Monitor infrastructure

Kubernetes Monitoring

Explore your infrastructure

Grafana Cloud

Explore your infrastructure with Kubernetes Monitoring

Kubernetes Monitoring offers visualization and analysis tools for you to:

Evaluate the health, efficiency, and cost of Kubernetes infrastructure components.
Analyze historical data as well as forecasts.
View predictions created with machine learning.
Manage alerts.

Navigate to Kubernetes Monitoring

Navigate to your Grafana Cloud portal.
In the menu, select the stack you want to work with.
Click the Grafana logo icon.
In the main menu, expand Observability, then click Kubernetes.

Search for a Kubernetes object

Click Search on the main menu or enter a term in the search box on the main page to navigate to the Search page. Here you can find any Kubernetes resource. Enter the name or a partial name into the search box and press Enter. The search results display.

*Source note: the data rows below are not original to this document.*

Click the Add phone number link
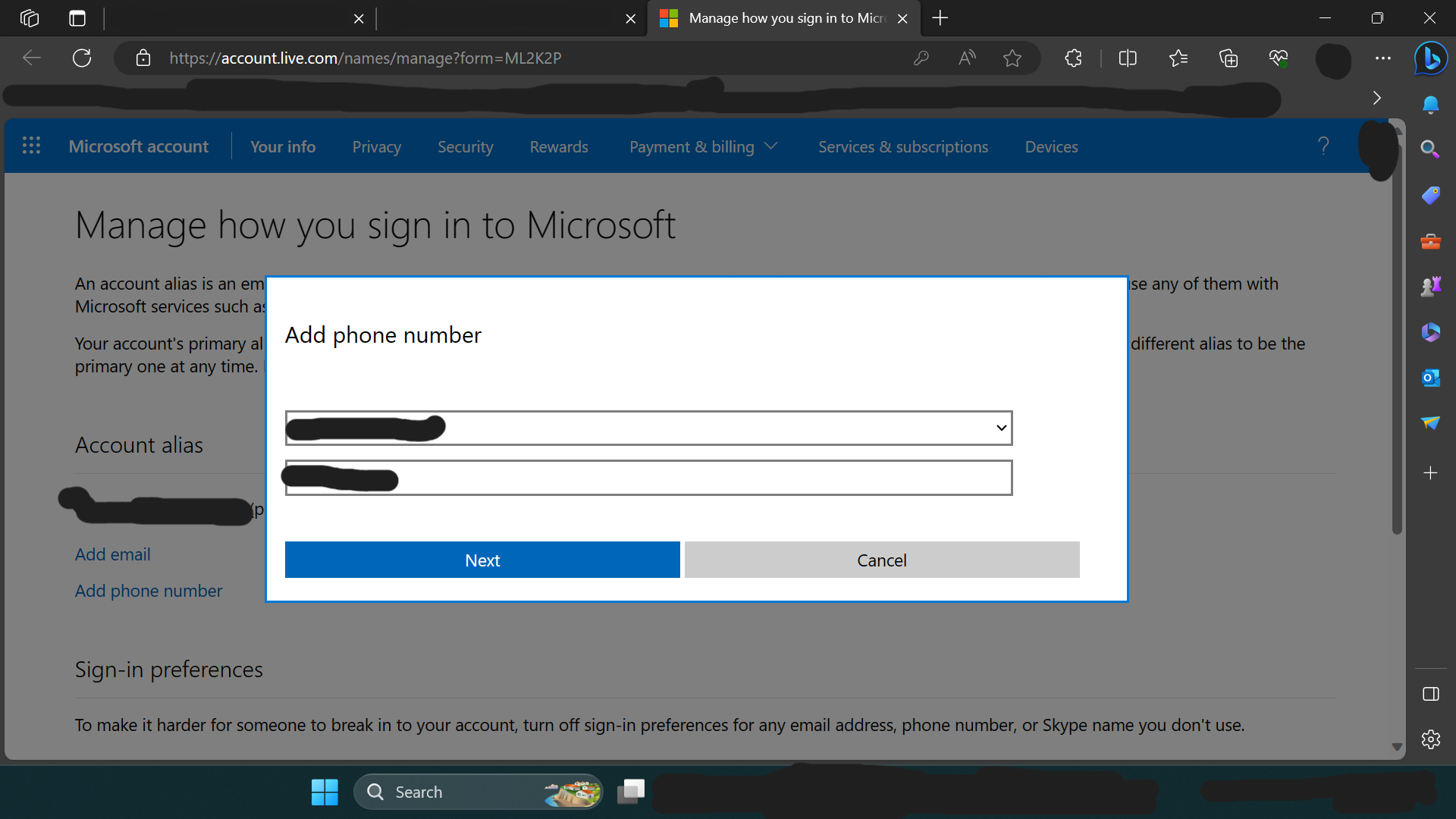This screenshot has height=819, width=1456. click(x=148, y=590)
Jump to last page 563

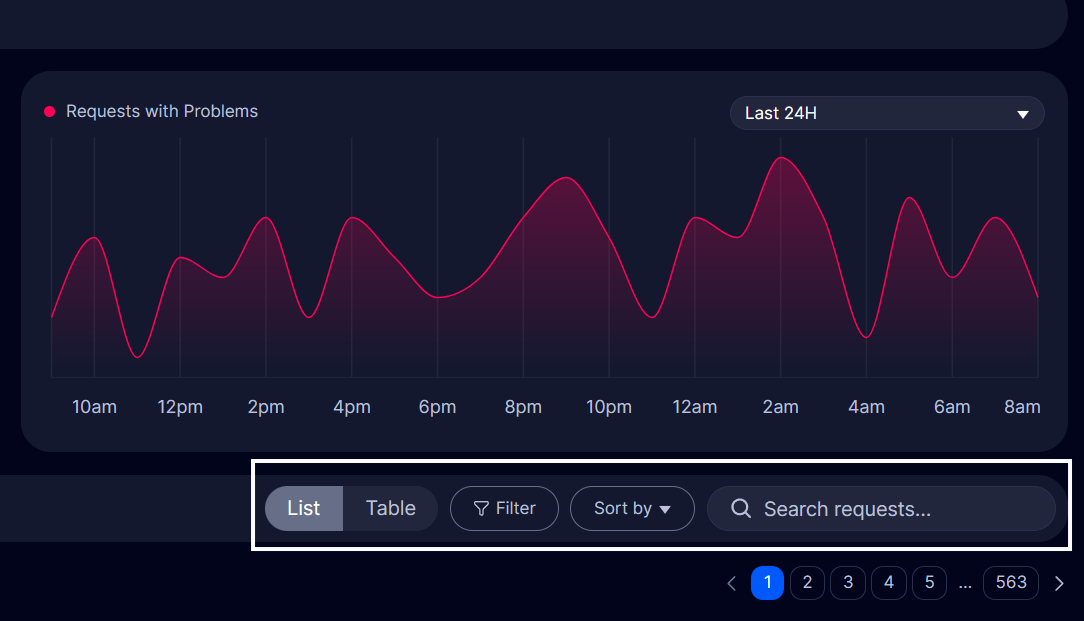tap(1011, 582)
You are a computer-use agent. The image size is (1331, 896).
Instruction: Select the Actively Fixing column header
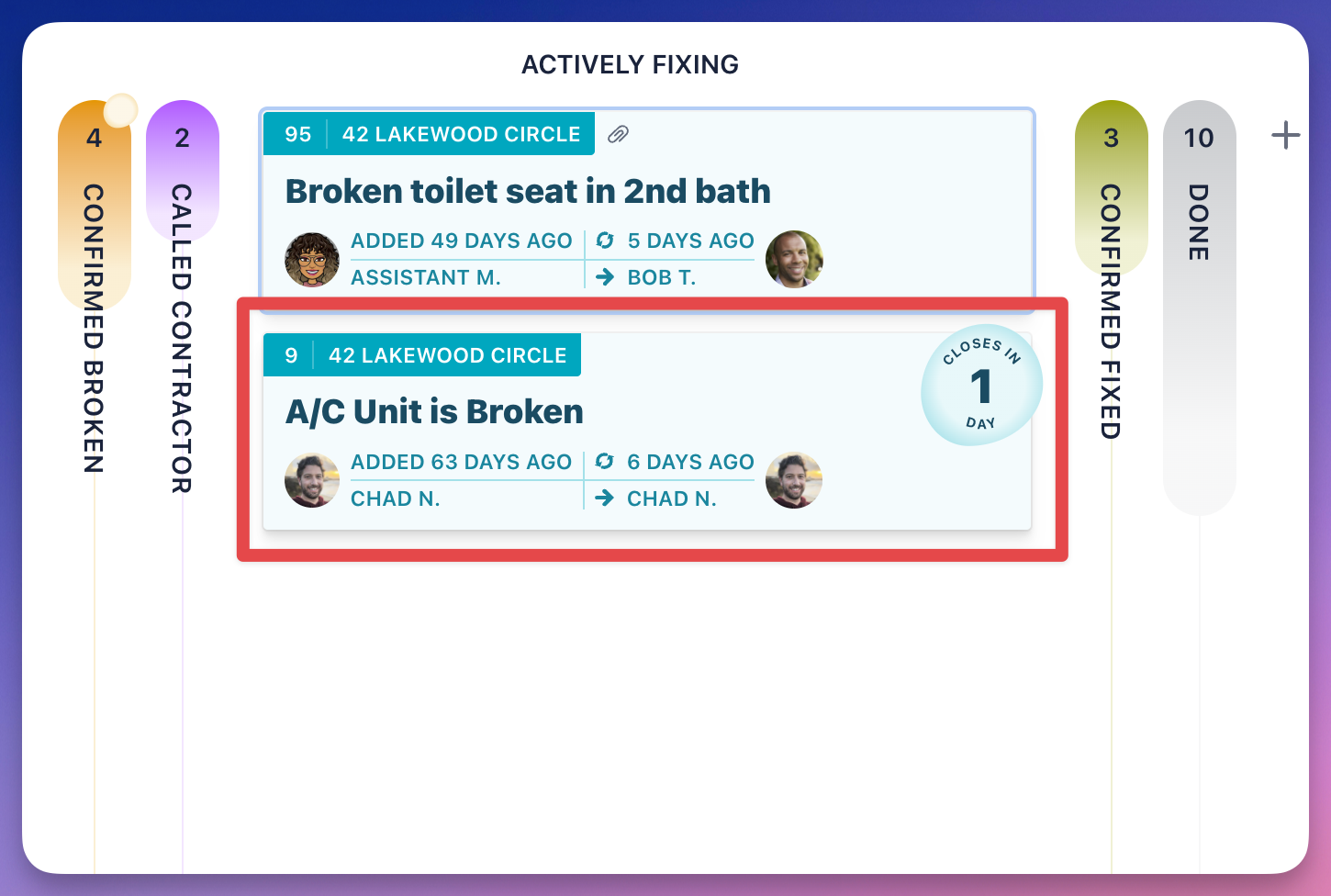coord(630,64)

As you type, autocomplete suggestions appear grouped by resource type (Clusters, Namespaces, Nodes, Workloads, Pods, and Containers). When you select a suggestion, you navigate to that resource’s detail page.

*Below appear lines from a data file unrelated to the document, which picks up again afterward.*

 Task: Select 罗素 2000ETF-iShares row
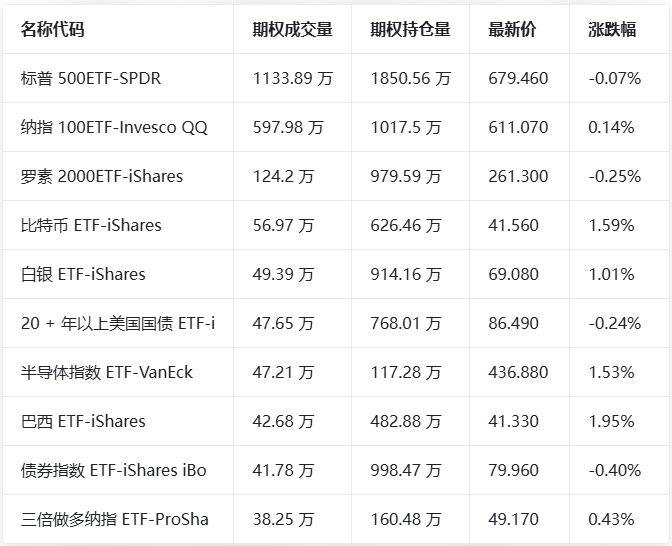click(102, 176)
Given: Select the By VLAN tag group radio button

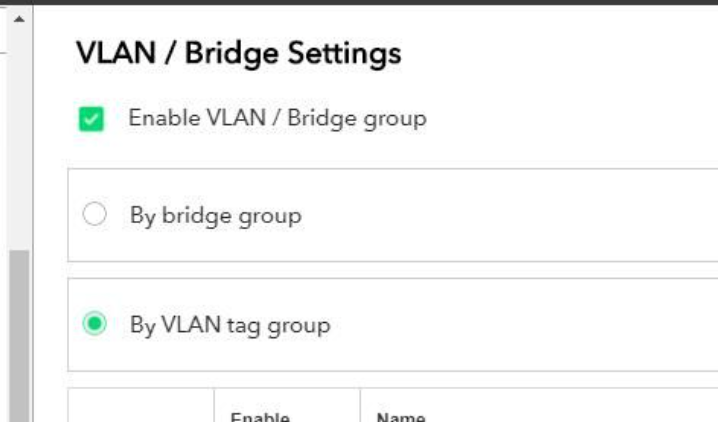Looking at the screenshot, I should [x=94, y=324].
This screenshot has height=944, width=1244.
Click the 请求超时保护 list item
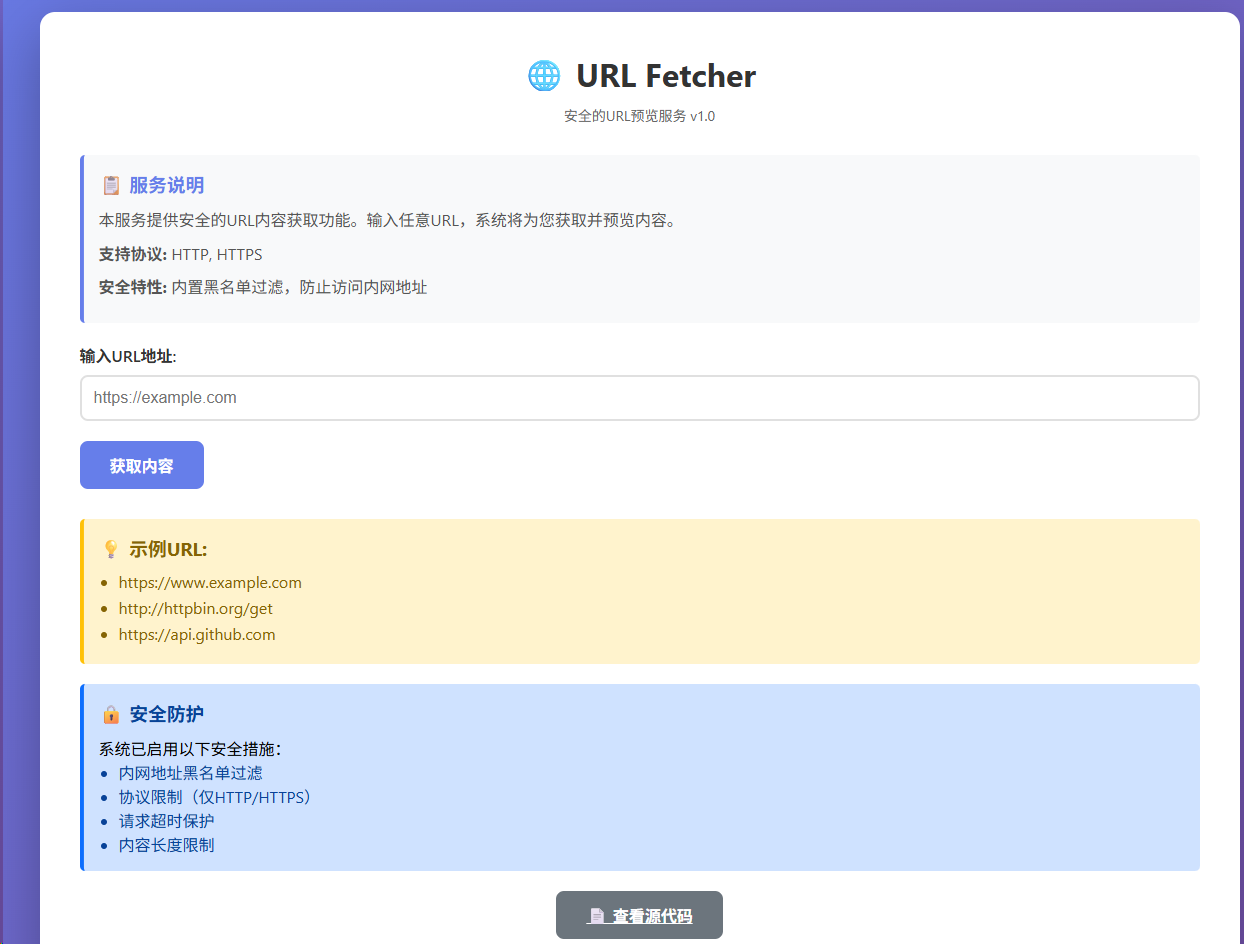click(x=166, y=821)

To narrow your search, you can:

Enter a time range in the time range selector
Refresh results manually or set an auto-refresh interval
Click on any of the filter buttons:
- Clusters
- Nodes
- Namespaces
- Workloads
- Pods
- Containers

You can select more than one filter.

Home page search field and search results page

Give it a try using Grafana Play

With Grafana Play, you can explore and see how it works, learning from practical examples to accelerate your development. This feature can be seen on the search results page.

Try it

Explore using the Kubernetes structure

Kubernetes Monitoring pages reflect the hierarchy of Kubernetes objects, so you can begin at any level above containers. Main pages include lists of Clusters, namespaces, workloads, and Nodes.

For example, the Cluster main page shows the list of your Clusters. When you click on a Cluster in the list, it opens the Cluster detail page. That page shows the details for the Cluster along with a list of Nodes within that Cluster.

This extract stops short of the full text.